Though ostensibly a contemporary drama, Out of the Furnace has swaggered into the multiplexes from that corner of the American cinema that will be forever 1978. Right from the off, Scott Cooper's follow-up to the rather more nuanced Crazy Heart puts up its dukes and takes wild, semi-ambitious swings, hoping to connect with the authenticity we associate with that run of films stretching from The Deer Hunter through Blue Collar to Raging Bull. Occasionally, it catches it, and one image around the half-hour mark - of Casey Affleck standing in a cramped kitchenette, cradling a beer in one hand while cupping his balls with the other - might usefully stand for the film entire; Cooper doesn't really need the character to lapse into bare-knuckle boxing, or to start screaming into Christian Bale's face, to further whatever point he's making about entrenched masculinity. This is a problem for Out of the Furnace, which strives to fill a long-seeming two hours with such quote-unquote delicacies.
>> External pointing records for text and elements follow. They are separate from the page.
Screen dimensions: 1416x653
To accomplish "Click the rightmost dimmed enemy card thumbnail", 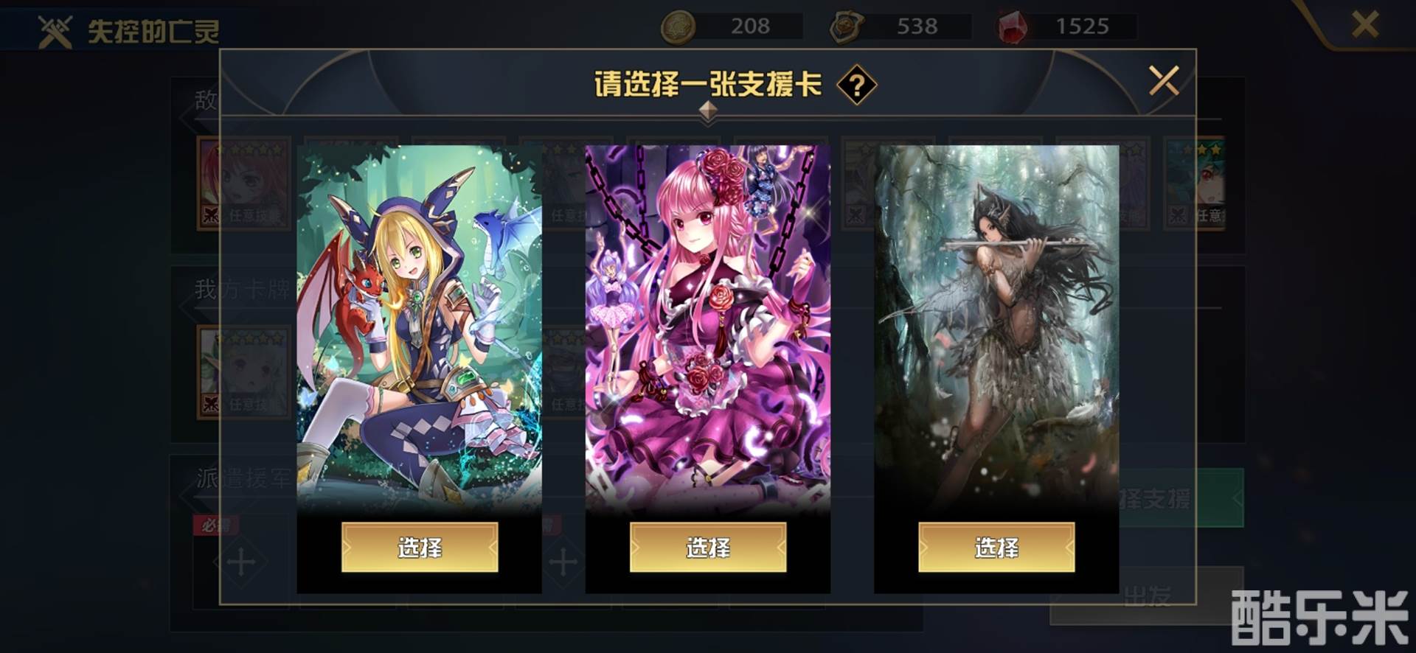I will pyautogui.click(x=1195, y=183).

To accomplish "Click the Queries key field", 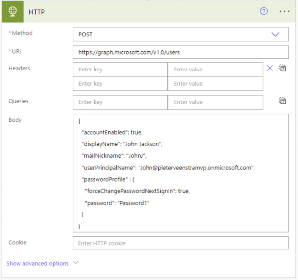I will click(x=120, y=102).

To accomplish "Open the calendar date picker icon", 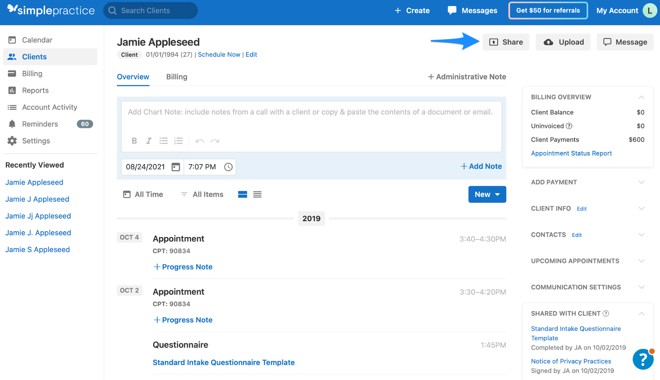I will tap(176, 167).
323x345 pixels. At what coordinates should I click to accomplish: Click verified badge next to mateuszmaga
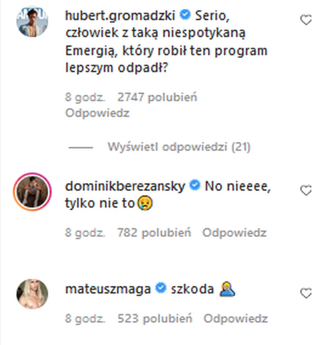pyautogui.click(x=161, y=288)
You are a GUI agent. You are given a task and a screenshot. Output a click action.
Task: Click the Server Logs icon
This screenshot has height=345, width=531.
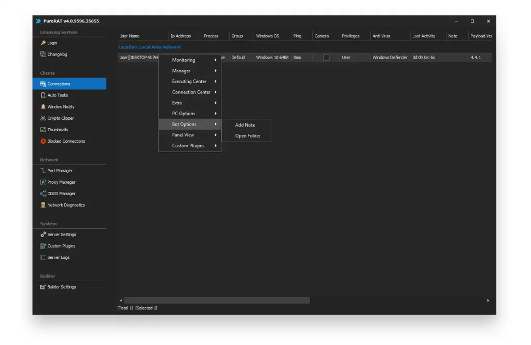[x=43, y=257]
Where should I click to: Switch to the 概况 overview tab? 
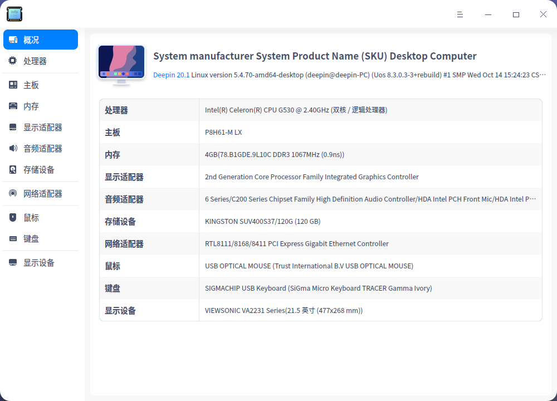(x=41, y=40)
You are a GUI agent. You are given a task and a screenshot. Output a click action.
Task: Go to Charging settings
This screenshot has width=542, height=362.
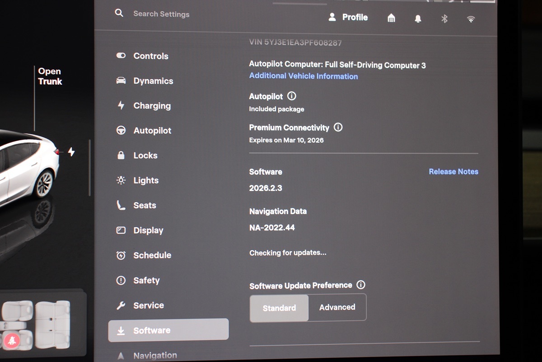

Bale, it turns out, is the good brother in this equation, returning to his Pennsylvanian backwater after serving time on a DUI charge, determined to make amends with his ex (Zoe Saldana); getting somewhat in the way is Affleck's tearaway younger sibling, an Iraq vet trying to alleviate his PTSD, and mounting debts, by getting into the underground fight racket operated across state lines by jawgrinding methhead Woody Harrelson. Thereafter, Out of the Furnace is principally concerned with men throwing themselves up against other men, while Saldana's decorous schoolmarm looks on, lovely and lovelorn, from the sidelines, because that's pretty much everything women are expected to do in these kinds of filmed cock-measuring contests.
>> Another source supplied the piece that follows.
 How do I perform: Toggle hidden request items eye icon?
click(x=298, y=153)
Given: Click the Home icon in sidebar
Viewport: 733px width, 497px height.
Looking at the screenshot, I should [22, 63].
It might have functioned as a bumper, end-of-year compendium of acting, and certainly Bale's unsmiling presence lends it the look of a notionally serious yang to American Hustle's apparently frivolous yin. Harrelson, with the words "FUCK" and "YOU" tattooed on the insides of his fists, at least approaches the material like the borderline DTV concern it is, even if the collective muscle being flexed elsewhere regrettably squeezes Sam Shepard (somebody's uncle) and Forest Whitaker (dutiful cop) to the margins. Narratively, however, it's been dragged not so much from the furnace as right off the scrapheap. Cooper takes a preening age about his scene-setting - hey, look Ma, I'm out in the wilds making a genuine 70s throwback! - before everything simmers away to leave a laughable, bro's-gotta-do vengeance plot that a Danny Dyer or Jason Statham would set about with far less nonsense and many more surprises. To aspire to The Deer Hunter is one thing; to actually send your characters out on a mid-film deer hunt feels terribly like overstatement.

Out of the Furnace is in cinemas nationwide.